------ PROVIDED RECORDS

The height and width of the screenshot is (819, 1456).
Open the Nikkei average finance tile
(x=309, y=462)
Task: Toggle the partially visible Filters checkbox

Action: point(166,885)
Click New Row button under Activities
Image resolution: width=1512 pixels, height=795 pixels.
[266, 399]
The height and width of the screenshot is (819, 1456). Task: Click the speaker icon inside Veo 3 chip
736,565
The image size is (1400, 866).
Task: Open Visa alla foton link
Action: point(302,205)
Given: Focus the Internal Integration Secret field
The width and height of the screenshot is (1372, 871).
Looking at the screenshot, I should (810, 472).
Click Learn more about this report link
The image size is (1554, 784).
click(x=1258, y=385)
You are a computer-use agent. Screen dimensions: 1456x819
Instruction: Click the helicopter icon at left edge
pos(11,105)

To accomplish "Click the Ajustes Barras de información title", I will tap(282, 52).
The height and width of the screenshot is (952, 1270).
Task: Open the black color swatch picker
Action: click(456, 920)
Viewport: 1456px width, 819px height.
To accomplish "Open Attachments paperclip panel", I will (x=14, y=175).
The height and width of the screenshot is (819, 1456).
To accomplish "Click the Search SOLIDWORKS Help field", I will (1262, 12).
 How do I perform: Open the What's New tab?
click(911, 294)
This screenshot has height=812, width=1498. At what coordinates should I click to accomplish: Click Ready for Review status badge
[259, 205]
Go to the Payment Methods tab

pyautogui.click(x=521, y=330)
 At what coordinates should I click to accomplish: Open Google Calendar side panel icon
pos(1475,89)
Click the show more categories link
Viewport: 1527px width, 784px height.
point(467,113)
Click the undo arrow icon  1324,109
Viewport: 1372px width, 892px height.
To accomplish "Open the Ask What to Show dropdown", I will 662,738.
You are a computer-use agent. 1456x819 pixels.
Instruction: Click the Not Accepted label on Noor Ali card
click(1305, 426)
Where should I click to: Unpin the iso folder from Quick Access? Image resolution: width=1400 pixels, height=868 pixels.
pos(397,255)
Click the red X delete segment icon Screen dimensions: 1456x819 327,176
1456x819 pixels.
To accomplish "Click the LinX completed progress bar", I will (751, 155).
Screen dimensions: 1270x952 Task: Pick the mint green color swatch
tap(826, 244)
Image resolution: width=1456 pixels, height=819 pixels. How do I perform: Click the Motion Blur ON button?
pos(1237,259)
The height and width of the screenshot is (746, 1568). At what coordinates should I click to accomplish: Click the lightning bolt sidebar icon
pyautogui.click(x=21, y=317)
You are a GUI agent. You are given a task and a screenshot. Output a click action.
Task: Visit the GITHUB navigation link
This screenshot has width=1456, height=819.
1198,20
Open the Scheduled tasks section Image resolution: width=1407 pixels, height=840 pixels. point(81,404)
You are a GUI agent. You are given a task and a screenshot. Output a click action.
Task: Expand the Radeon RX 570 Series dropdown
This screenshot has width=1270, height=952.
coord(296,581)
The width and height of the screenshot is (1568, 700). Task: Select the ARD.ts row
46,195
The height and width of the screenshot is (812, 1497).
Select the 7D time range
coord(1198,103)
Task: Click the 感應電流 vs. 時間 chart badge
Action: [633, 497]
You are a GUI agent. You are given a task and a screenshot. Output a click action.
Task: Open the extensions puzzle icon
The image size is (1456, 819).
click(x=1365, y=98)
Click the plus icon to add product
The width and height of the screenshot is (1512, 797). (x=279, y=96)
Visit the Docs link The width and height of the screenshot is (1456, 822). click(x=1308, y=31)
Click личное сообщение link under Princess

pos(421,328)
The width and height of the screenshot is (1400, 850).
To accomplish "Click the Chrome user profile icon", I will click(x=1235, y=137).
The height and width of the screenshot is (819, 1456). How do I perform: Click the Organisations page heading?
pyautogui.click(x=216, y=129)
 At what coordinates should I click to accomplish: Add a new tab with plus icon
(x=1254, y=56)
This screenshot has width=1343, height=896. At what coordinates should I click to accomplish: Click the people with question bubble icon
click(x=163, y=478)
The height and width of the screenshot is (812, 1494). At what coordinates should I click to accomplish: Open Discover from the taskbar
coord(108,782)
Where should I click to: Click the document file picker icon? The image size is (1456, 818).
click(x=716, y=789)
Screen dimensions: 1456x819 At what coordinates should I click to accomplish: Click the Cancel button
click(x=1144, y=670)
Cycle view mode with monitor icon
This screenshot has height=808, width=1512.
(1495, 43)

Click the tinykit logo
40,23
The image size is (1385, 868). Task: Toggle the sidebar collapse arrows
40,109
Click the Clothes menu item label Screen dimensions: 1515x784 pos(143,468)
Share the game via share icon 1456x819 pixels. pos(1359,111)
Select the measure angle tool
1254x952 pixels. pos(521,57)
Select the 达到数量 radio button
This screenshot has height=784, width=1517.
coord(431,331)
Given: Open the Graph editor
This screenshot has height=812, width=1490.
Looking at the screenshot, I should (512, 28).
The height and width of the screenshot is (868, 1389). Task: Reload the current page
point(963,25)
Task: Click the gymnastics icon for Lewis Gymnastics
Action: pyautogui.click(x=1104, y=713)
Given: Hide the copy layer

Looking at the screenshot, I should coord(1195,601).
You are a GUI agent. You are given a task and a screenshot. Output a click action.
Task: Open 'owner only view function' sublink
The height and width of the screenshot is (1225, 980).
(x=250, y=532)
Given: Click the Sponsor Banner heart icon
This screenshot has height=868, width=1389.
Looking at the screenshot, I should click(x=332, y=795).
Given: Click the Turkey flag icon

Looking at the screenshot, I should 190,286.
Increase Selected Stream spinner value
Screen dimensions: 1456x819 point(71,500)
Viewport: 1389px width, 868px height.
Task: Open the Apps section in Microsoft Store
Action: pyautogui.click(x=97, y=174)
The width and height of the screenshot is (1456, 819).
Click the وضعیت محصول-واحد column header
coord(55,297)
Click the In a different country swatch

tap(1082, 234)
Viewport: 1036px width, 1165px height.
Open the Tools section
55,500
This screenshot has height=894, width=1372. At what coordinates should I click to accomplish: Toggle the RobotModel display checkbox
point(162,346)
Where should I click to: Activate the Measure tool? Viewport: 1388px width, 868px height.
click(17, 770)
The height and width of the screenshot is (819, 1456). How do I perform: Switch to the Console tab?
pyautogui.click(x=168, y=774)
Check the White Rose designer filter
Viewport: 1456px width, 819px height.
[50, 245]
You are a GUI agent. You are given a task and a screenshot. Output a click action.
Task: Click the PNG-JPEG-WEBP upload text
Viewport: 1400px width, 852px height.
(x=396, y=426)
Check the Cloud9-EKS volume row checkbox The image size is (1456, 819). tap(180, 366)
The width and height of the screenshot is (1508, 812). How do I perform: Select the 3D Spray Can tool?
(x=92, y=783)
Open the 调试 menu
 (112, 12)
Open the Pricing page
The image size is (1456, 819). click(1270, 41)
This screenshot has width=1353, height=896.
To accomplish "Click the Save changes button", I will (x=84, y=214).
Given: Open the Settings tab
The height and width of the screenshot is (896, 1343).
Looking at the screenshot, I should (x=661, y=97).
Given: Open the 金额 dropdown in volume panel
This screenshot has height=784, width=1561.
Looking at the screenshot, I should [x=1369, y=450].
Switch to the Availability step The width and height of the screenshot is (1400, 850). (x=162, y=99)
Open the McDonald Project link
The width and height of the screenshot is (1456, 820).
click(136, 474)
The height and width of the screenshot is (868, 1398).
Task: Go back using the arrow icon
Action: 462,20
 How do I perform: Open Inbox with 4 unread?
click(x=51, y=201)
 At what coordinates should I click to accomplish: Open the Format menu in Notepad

------------

Each record above should be retyped in full, exactly as shown.

The height and width of the screenshot is (819, 1456).
Open the Nikkei average finance tile
(x=309, y=462)
Task: Toggle the partially visible Filters checkbox

Action: point(166,885)
Click New Row button under Activities
Image resolution: width=1512 pixels, height=795 pixels.
[266, 399]
The height and width of the screenshot is (819, 1456). Task: Click the speaker icon inside Veo 3 chip
736,565
The image size is (1400, 866).
Task: Open Visa alla foton link
Action: point(302,205)
Given: Focus the Internal Integration Secret field
The width and height of the screenshot is (1372, 871).
Looking at the screenshot, I should (810, 472).
Click Learn more about this report link
The image size is (1554, 784).
click(x=1258, y=385)
You are a computer-use agent. Screen dimensions: 1456x819
Instruction: Click the helicopter icon at left edge
pos(11,105)

To accomplish "Click the Ajustes Barras de información title", I will tap(282, 52).
The height and width of the screenshot is (952, 1270).
Task: Open the black color swatch picker
Action: click(456, 920)
Viewport: 1456px width, 819px height.
To accomplish "Open Attachments paperclip panel", I will (x=14, y=175).
The height and width of the screenshot is (819, 1456).
To accomplish "Click the Search SOLIDWORKS Help field", I will (1262, 12).
 How do I perform: Open the What's New tab?
click(911, 294)
This screenshot has height=812, width=1498. At what coordinates should I click to accomplish: Click Ready for Review status badge
[259, 205]
Go to the Payment Methods tab

pyautogui.click(x=521, y=330)
 At what coordinates should I click to accomplish: Open Google Calendar side panel icon
pos(1475,89)
Click the show more categories link
Viewport: 1527px width, 784px height.
point(467,113)
Click the undo arrow icon  1324,109
Viewport: 1372px width, 892px height.
To accomplish "Open the Ask What to Show dropdown", I will 662,738.
You are a computer-use agent. 1456x819 pixels.
Instruction: Click the Not Accepted label on Noor Ali card
click(1305, 426)
Where should I click to: Unpin the iso folder from Quick Access? Image resolution: width=1400 pixels, height=868 pixels.
pos(397,255)
Click the red X delete segment icon Screen dimensions: 1456x819 327,176
1456x819 pixels.
To accomplish "Click the LinX completed progress bar", I will (751, 155).
Screen dimensions: 1270x952 Task: Pick the mint green color swatch
tap(826, 244)
Image resolution: width=1456 pixels, height=819 pixels. How do I perform: Click the Motion Blur ON button?
pos(1237,259)
The height and width of the screenshot is (746, 1568). At what coordinates should I click to accomplish: Click the lightning bolt sidebar icon
pyautogui.click(x=21, y=317)
You are a GUI agent. You are given a task and a screenshot. Output a click action.
Task: Visit the GITHUB navigation link
This screenshot has width=1456, height=819.
1198,20
Open the Scheduled tasks section Image resolution: width=1407 pixels, height=840 pixels. point(81,404)
You are a GUI agent. You are given a task and a screenshot. Output a click action.
Task: Expand the Radeon RX 570 Series dropdown
This screenshot has width=1270, height=952.
coord(296,581)
The width and height of the screenshot is (1568, 700). Task: Select the ARD.ts row
46,195
The height and width of the screenshot is (812, 1497).
Select the 7D time range
coord(1198,103)
Task: Click the 感應電流 vs. 時間 chart badge
Action: [633, 497]
You are a GUI agent. You are given a task and a screenshot. Output a click action.
Task: Open the extensions puzzle icon
The image size is (1456, 819).
click(x=1365, y=98)
Click the plus icon to add product
The width and height of the screenshot is (1512, 797). (x=279, y=96)
Visit the Docs link The width and height of the screenshot is (1456, 822). click(x=1308, y=31)
Click личное сообщение link under Princess

pos(421,328)
The width and height of the screenshot is (1400, 850).
To accomplish "Click the Chrome user profile icon", I will click(x=1235, y=137).
The height and width of the screenshot is (819, 1456). How do I perform: Click the Organisations page heading?
pyautogui.click(x=216, y=129)
 At what coordinates should I click to accomplish: Add a new tab with plus icon
(x=1254, y=56)
This screenshot has width=1343, height=896. At what coordinates should I click to accomplish: Click the people with question bubble icon
click(x=163, y=478)
The height and width of the screenshot is (812, 1494). At what coordinates should I click to accomplish: Open Discover from the taskbar
coord(108,782)
Where should I click to: Click the document file picker icon? The image size is (1456, 818).
click(x=716, y=789)
Screen dimensions: 1456x819 At what coordinates should I click to accomplish: Click the Cancel button
click(x=1144, y=670)
Cycle view mode with monitor icon
This screenshot has height=808, width=1512.
(1495, 43)

Click the tinykit logo
40,23
The image size is (1385, 868). Task: Toggle the sidebar collapse arrows
40,109
Click the Clothes menu item label Screen dimensions: 1515x784 pos(143,468)
Share the game via share icon 1456x819 pixels. pos(1359,111)
Select the measure angle tool
1254x952 pixels. pos(521,57)
Select the 达到数量 radio button
This screenshot has height=784, width=1517.
coord(431,331)
Given: Open the Graph editor
This screenshot has height=812, width=1490.
Looking at the screenshot, I should (512, 28).
The height and width of the screenshot is (868, 1389). Task: Reload the current page
point(963,25)
Task: Click the gymnastics icon for Lewis Gymnastics
Action: pyautogui.click(x=1104, y=713)
Given: Hide the copy layer

Looking at the screenshot, I should coord(1195,601).
You are a GUI agent. You are given a task and a screenshot. Output a click action.
Task: Open 'owner only view function' sublink
The height and width of the screenshot is (1225, 980).
(x=250, y=532)
Given: Click the Sponsor Banner heart icon
This screenshot has height=868, width=1389.
Looking at the screenshot, I should click(x=332, y=795).
Given: Click the Turkey flag icon

Looking at the screenshot, I should 190,286.
Increase Selected Stream spinner value
Screen dimensions: 1456x819 point(71,500)
Viewport: 1389px width, 868px height.
Task: Open the Apps section in Microsoft Store
Action: pyautogui.click(x=97, y=174)
The width and height of the screenshot is (1456, 819).
Click the وضعیت محصول-واحد column header
coord(55,297)
Click the In a different country swatch

tap(1082, 234)
Viewport: 1036px width, 1165px height.
Open the Tools section
55,500
This screenshot has height=894, width=1372. At what coordinates should I click to accomplish: Toggle the RobotModel display checkbox
point(162,346)
Where should I click to: Activate the Measure tool? Viewport: 1388px width, 868px height.
click(17, 770)
The height and width of the screenshot is (819, 1456). How do I perform: Switch to the Console tab?
pyautogui.click(x=168, y=774)
Check the White Rose designer filter
Viewport: 1456px width, 819px height.
[50, 245]
You are a GUI agent. You are given a task and a screenshot. Output a click action.
Task: Click the PNG-JPEG-WEBP upload text
Viewport: 1400px width, 852px height.
(x=396, y=426)
Check the Cloud9-EKS volume row checkbox The image size is (1456, 819). tap(180, 366)
The width and height of the screenshot is (1508, 812). How do I perform: Select the 3D Spray Can tool?
(x=92, y=783)
Open the 调试 menu
 (112, 12)
Open the Pricing page
The image size is (1456, 819). click(1270, 41)
This screenshot has width=1353, height=896.
To accomplish "Click the Save changes button", I will (x=84, y=214).
Given: Open the Settings tab
The height and width of the screenshot is (896, 1343).
Looking at the screenshot, I should (x=661, y=97).
Given: Open the 金额 dropdown in volume panel
This screenshot has height=784, width=1561.
Looking at the screenshot, I should [x=1369, y=450].
Switch to the Availability step The width and height of the screenshot is (1400, 850). (x=162, y=99)
Open the McDonald Project link
The width and height of the screenshot is (1456, 820).
click(136, 474)
The height and width of the screenshot is (868, 1398).
Task: Go back using the arrow icon
Action: 462,20
 How do I perform: Open Inbox with 4 unread?
click(x=51, y=201)
 At what coordinates should I click to accomplish: Open the Format menu in Notepad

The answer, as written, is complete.